++++ 提示された文章 ++++

顧問と起業家の1on1ミーティングは、世界的なIT企業が集まるシリコンバレーで日常的に行われています。日本でもYahooなどの有名企業が導入するなど、注目が集まっています。
そこで今回は、顧問と起業家の1on1ミーティングとは何なのか、起業家に壁打ち相手が必要な訳、導入するメリット、うまくいかない原因や対処法、効果的な質問について解説します。
「重要なことは、正しい答えを見つけることではない。正しい問いを探すことである。間違った問いに対する正しい答えほど、危険とは言えないまでも役に立たないものはない。」
<ドラッカー>
■顧問と起業家の1on1ミーティングとは?
顧問と起業家の1on1ミーティングとは、経営者の成長を目的に、顧問と起業家が1対1で行うコミュニケーションのことです。
起業家の壁打ち相手としてエグゼクテイブコーチングの手法の1つにもなります。経営コンサルティングとは違い、次のような特徴があります。
・基本的に経営者が話し、顧問は質問やフィードバックを行う。
・週に1度~月に1度といった間隔で定期的に開催される。
目的は起業家によってそれぞれですが、次のような目的で実施されます。
・起業家の成長とビジネスの成長を促す。
・社長のモチベーションを向上させる。
・顧問と起業家の信頼関係を深める。
■1on1が注目されるようになった時代背景
1on1ミーティングが注目されるようになった時代背景のひとつとして、マーケット環境やライバルとの競争が激化しており、企業としては先を見通すことが難しい時代になったことが挙げられます。
そのため、個々の起業家の主体性や創造性を高め、変化に柔軟に対応していくことが重要になってきているのです。

++++ 与えられた記録 ++++

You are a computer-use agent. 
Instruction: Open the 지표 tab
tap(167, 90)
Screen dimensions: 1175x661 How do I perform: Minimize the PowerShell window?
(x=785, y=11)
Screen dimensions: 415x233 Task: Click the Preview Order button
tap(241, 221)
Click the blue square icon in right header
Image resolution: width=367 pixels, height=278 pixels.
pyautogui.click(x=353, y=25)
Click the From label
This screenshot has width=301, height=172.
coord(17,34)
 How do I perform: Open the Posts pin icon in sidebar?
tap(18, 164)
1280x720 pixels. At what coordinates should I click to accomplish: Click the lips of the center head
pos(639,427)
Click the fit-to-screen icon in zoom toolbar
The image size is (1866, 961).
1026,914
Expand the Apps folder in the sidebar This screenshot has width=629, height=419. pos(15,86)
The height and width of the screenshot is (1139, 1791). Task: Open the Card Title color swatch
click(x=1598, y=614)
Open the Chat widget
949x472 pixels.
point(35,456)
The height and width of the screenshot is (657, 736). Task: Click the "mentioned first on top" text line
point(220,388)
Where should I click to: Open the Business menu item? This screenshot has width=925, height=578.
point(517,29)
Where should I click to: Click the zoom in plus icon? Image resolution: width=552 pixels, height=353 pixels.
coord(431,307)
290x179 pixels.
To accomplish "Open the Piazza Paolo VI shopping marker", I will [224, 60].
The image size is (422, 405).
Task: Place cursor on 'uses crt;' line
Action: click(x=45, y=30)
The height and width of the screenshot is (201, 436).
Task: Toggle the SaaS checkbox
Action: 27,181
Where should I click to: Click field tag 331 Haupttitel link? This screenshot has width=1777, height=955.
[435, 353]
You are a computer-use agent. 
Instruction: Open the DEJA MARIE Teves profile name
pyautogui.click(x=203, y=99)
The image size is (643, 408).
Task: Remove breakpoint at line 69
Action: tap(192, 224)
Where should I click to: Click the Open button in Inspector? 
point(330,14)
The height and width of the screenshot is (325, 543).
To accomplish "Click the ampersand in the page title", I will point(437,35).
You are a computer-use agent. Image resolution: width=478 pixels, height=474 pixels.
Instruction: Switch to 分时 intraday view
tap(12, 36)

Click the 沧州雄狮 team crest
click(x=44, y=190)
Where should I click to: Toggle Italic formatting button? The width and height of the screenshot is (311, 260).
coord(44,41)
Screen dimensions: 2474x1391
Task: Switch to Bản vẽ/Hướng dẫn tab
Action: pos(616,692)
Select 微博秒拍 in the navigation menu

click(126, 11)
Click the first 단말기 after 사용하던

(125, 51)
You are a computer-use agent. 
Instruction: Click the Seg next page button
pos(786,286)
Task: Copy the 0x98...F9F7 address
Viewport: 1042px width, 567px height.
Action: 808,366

++++

§ 作業内容:
**a.** 1on1ミーティングに関する文章のうち、「目的は起業家によってそれぞれですが、次のような目的で実施されます。」から「になったことが挙げられます。」までを、末尾の語句も含めて一字も変えずに返すこと。
**b.** 1on1ミーティングに関する文章によると、顧問と起業家の1on1ミーティングはどのくらいの間隔で定期的に開催されるか。

§ 回答一覧:
**a.**
目的は起業家によってそれぞれですが、次のような目的で実施されます。
・起業家の成長とビジネスの成長を促す。
・社長のモチベーションを向上させる。
・顧問と起業家の信頼関係を深める。
■1on1が注目されるようになった時代背景
1on1ミーティングが注目されるようになった時代背景のひとつとして、マーケット環境やライバルとの競争が激化しており、企業としては先を見通すことが難しい時代になったことが挙げられます。

**b.** 週に1度~月に1度といった間隔で開催される。